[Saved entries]
* * *

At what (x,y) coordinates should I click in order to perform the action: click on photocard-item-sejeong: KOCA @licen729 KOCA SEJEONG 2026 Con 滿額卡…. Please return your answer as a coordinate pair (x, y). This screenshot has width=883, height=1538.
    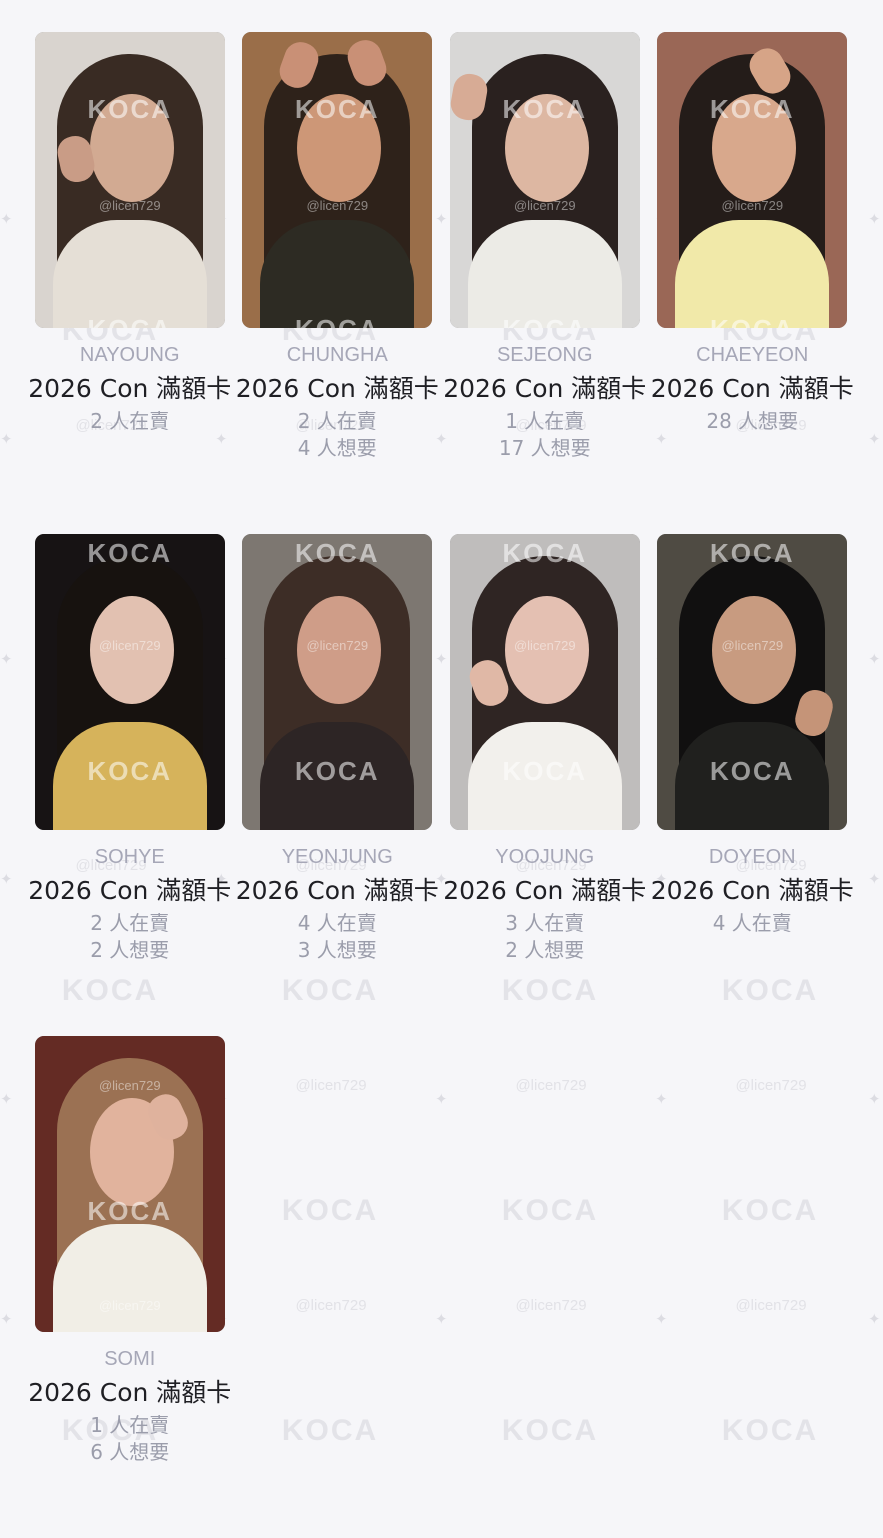
    Looking at the image, I should click on (545, 283).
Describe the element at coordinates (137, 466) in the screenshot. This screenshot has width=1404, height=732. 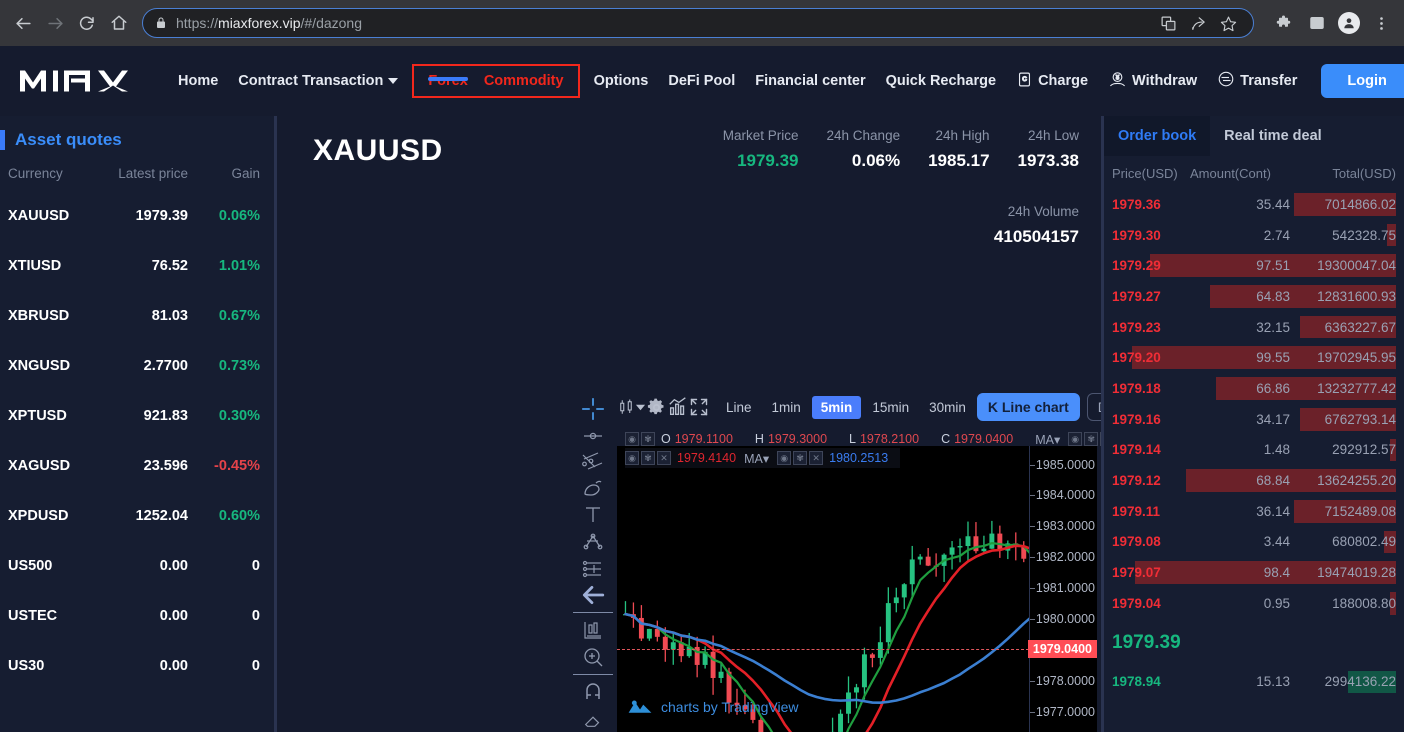
I see `quote-row: XAGUSD 23.596 -0.45%` at that location.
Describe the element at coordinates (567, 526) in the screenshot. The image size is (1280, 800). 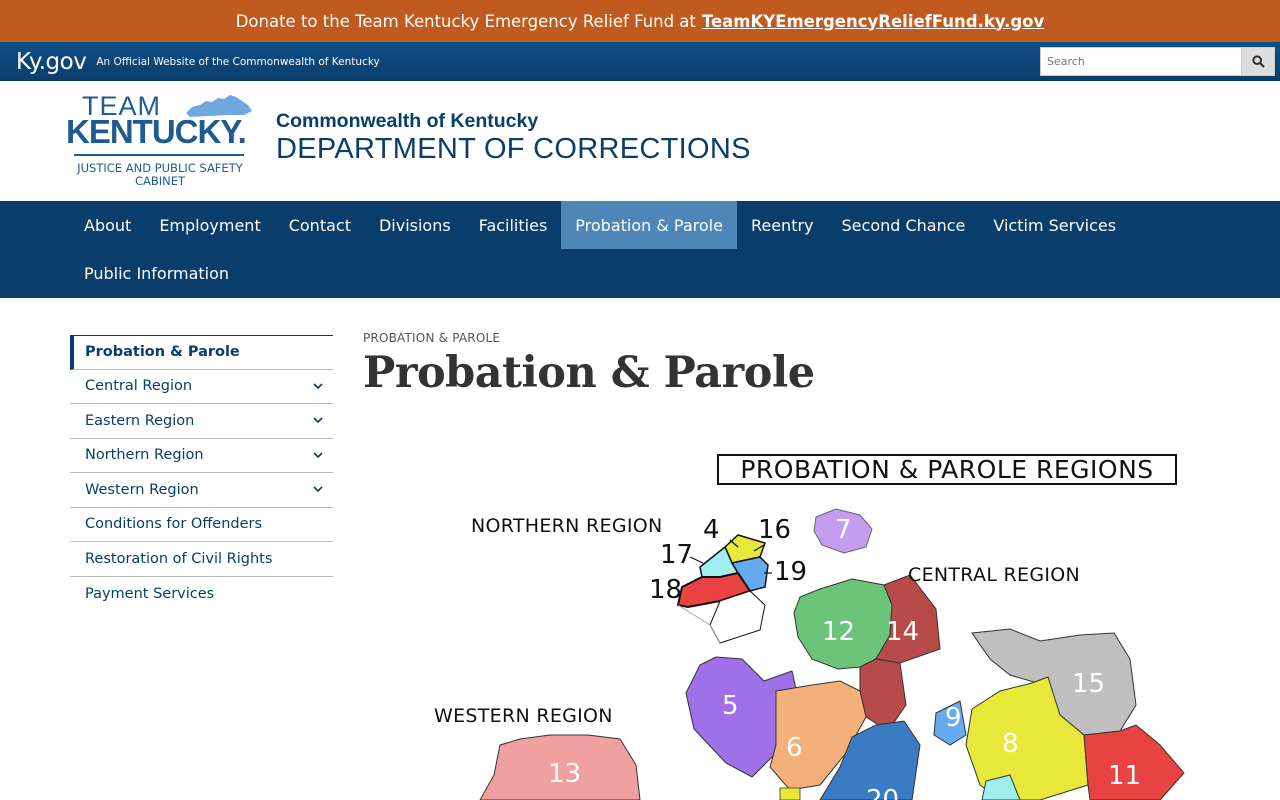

* * *

## What is being asked
Reproduce the listing above with each "screenshot" renamed to "screen capture" and everything else left as it is. Leave out the pictures.

## Response area
At what (x,y) coordinates should I click in order to perform the action: click on photocard-item-sejeong: KOCA @licen729 KOCA SEJEONG 2026 Con 滿額卡…. Please return your answer as a coordinate pair (x, y). This screen capture has width=883, height=1538.
    Looking at the image, I should click on (545, 283).
Describe the element at coordinates (137, 466) in the screen capture. This screen capture has width=1404, height=732. 
I see `quote-row: XAGUSD 23.596 -0.45%` at that location.
Describe the element at coordinates (567, 526) in the screen capture. The image size is (1280, 800). 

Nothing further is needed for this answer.